Project Data, Structure & Paths

Project Management

Project Aims & Objectives

Tip

Before we begin, let’s clarify the aims of the project and learning objectives rest of the workshop.

Project Aim

We’ll be working with a subset of data from the NEON Woody plant vegetation survey. The aim of the project is to combine multiple files into a single analytical dataset and explore the data through visualisation and basic analysis.

Project Objectives

  1. The nature of the data, which is spread across multiple files and tables with a lot of extraneous information, provides us a more realistic opportunity to practice what 50-80% of data analysis and modeling work actually is: data cleaning, combining and munging! From our raw data, the aim is to produce a clean analytical dataset using a reproducible R script.

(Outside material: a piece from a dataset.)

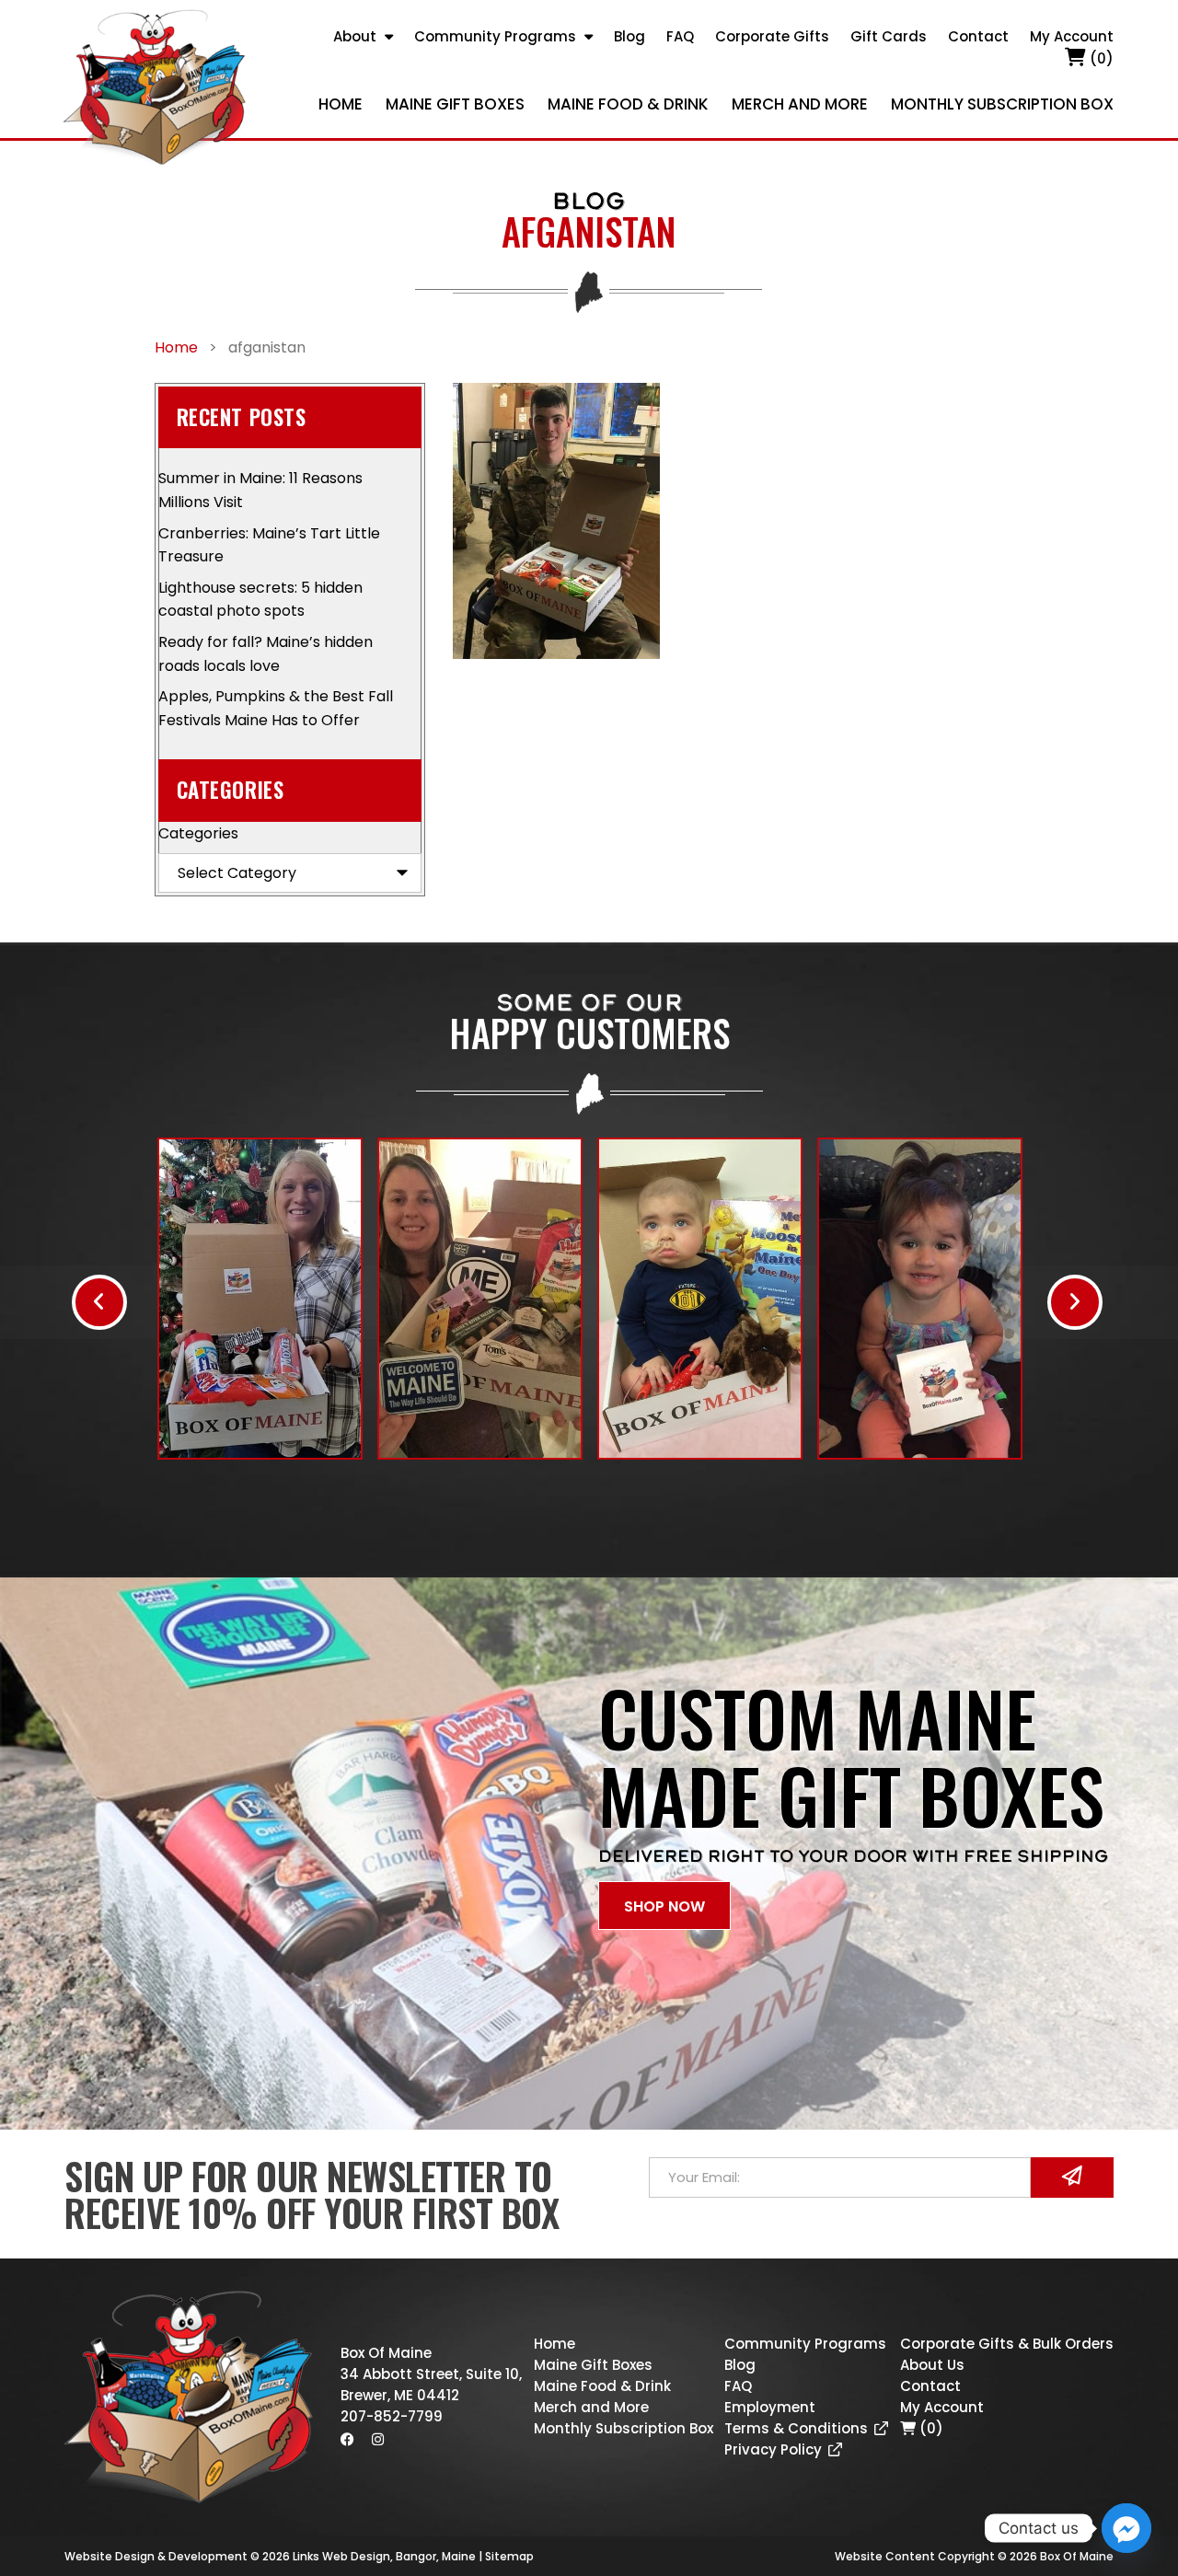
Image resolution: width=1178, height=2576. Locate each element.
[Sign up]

  2. Once we’ve produced our analytical data, we’ll move on to explore our data through visualisation using ggplot2 and perform some very basic analysis.

  3. We’ll finally bring it all together, code, narrative, data and plots in scientific report generation with Quarto.

Project Data

We’re in our new project so the first thing we need to do is get the data we’ll be working with. This is a common start to any project where you start with a few data files. These might be generated through your own data collection, given to you by others or published data products and you might need to clean, wrangle and combine them together to perform your analysis.

Q: Where should I save my raw data files?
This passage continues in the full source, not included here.